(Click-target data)

* start *

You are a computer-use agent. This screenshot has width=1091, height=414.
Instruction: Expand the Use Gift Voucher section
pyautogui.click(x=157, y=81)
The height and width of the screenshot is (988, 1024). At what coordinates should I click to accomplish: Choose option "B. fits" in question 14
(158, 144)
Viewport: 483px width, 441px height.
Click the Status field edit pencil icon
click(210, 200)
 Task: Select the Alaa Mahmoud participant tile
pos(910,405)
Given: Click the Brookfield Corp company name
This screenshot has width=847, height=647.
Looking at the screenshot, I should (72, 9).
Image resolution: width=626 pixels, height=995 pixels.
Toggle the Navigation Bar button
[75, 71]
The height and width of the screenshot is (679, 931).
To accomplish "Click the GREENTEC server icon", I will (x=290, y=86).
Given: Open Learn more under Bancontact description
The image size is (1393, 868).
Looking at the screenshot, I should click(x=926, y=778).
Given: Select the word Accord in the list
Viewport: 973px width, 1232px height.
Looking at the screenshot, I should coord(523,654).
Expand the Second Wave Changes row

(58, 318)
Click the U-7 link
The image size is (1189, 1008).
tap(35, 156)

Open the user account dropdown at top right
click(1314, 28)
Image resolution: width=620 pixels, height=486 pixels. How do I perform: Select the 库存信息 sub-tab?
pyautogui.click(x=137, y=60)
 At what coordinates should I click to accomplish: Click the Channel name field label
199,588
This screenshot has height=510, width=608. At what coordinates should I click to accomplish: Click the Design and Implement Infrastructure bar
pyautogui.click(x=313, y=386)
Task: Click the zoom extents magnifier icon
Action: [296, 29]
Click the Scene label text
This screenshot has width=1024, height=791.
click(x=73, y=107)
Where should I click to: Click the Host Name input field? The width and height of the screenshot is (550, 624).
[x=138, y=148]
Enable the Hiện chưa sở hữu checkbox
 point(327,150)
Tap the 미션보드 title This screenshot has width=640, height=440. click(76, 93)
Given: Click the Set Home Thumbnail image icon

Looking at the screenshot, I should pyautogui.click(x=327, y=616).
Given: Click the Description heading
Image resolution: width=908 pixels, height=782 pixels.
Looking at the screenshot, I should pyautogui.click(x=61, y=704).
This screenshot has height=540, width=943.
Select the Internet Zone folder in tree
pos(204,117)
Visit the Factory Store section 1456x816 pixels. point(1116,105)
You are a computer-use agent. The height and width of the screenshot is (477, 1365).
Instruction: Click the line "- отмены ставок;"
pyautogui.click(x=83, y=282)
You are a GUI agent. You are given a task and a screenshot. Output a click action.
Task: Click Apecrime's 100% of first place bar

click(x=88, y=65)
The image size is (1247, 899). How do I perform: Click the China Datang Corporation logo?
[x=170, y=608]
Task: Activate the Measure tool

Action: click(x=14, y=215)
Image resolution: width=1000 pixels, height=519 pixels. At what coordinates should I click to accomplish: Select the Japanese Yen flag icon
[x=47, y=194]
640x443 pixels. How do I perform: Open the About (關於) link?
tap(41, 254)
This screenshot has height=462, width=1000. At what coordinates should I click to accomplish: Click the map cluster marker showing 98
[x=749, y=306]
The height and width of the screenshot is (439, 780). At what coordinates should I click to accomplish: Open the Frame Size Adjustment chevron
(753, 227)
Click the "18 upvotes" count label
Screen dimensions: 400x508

* end *

- Goal -
Transcribe every row above word for word, keeping each line unchanged and in its original order.

- Response -
You are a computer-use agent. This screenshot has width=1091, height=414.
Instruction: Expand the Use Gift Voucher section
pyautogui.click(x=157, y=81)
The height and width of the screenshot is (988, 1024). At what coordinates should I click to accomplish: Choose option "B. fits" in question 14
(158, 144)
Viewport: 483px width, 441px height.
Click the Status field edit pencil icon
click(210, 200)
 Task: Select the Alaa Mahmoud participant tile
pos(910,405)
Given: Click the Brookfield Corp company name
This screenshot has width=847, height=647.
Looking at the screenshot, I should (72, 9).
Image resolution: width=626 pixels, height=995 pixels.
Toggle the Navigation Bar button
[75, 71]
The height and width of the screenshot is (679, 931).
To accomplish "Click the GREENTEC server icon", I will (x=290, y=86).
Given: Open Learn more under Bancontact description
The image size is (1393, 868).
Looking at the screenshot, I should click(x=926, y=778).
Given: Select the word Accord in the list
Viewport: 973px width, 1232px height.
Looking at the screenshot, I should coord(523,654).
Expand the Second Wave Changes row

(58, 318)
Click the U-7 link
The image size is (1189, 1008).
tap(35, 156)

Open the user account dropdown at top right
click(1314, 28)
Image resolution: width=620 pixels, height=486 pixels. How do I perform: Select the 库存信息 sub-tab?
pyautogui.click(x=137, y=60)
 At what coordinates should I click to accomplish: Click the Channel name field label
199,588
This screenshot has height=510, width=608. At what coordinates should I click to accomplish: Click the Design and Implement Infrastructure bar
pyautogui.click(x=313, y=386)
Task: Click the zoom extents magnifier icon
Action: [296, 29]
Click the Scene label text
This screenshot has width=1024, height=791.
click(x=73, y=107)
Where should I click to: Click the Host Name input field? The width and height of the screenshot is (550, 624).
[x=138, y=148]
Enable the Hiện chưa sở hữu checkbox
 point(327,150)
Tap the 미션보드 title This screenshot has width=640, height=440. click(76, 93)
Given: Click the Set Home Thumbnail image icon

Looking at the screenshot, I should pyautogui.click(x=327, y=616).
Given: Click the Description heading
Image resolution: width=908 pixels, height=782 pixels.
Looking at the screenshot, I should pyautogui.click(x=61, y=704).
This screenshot has height=540, width=943.
Select the Internet Zone folder in tree
pos(204,117)
Visit the Factory Store section 1456x816 pixels. point(1116,105)
You are a computer-use agent. The height and width of the screenshot is (477, 1365).
Instruction: Click the line "- отмены ставок;"
pyautogui.click(x=83, y=282)
You are a GUI agent. You are given a task and a screenshot. Output a click action.
Task: Click Apecrime's 100% of first place bar

click(x=88, y=65)
The image size is (1247, 899). How do I perform: Click the China Datang Corporation logo?
[x=170, y=608]
Task: Activate the Measure tool

Action: click(x=14, y=215)
Image resolution: width=1000 pixels, height=519 pixels. At what coordinates should I click to accomplish: Select the Japanese Yen flag icon
[x=47, y=194]
640x443 pixels. How do I perform: Open the About (關於) link?
tap(41, 254)
This screenshot has height=462, width=1000. At what coordinates should I click to accomplish: Click the map cluster marker showing 98
[x=749, y=306]
The height and width of the screenshot is (439, 780). At what coordinates should I click to accomplish: Open the Frame Size Adjustment chevron
(753, 227)
Click the "18 upvotes" count label
Screen dimensions: 400x508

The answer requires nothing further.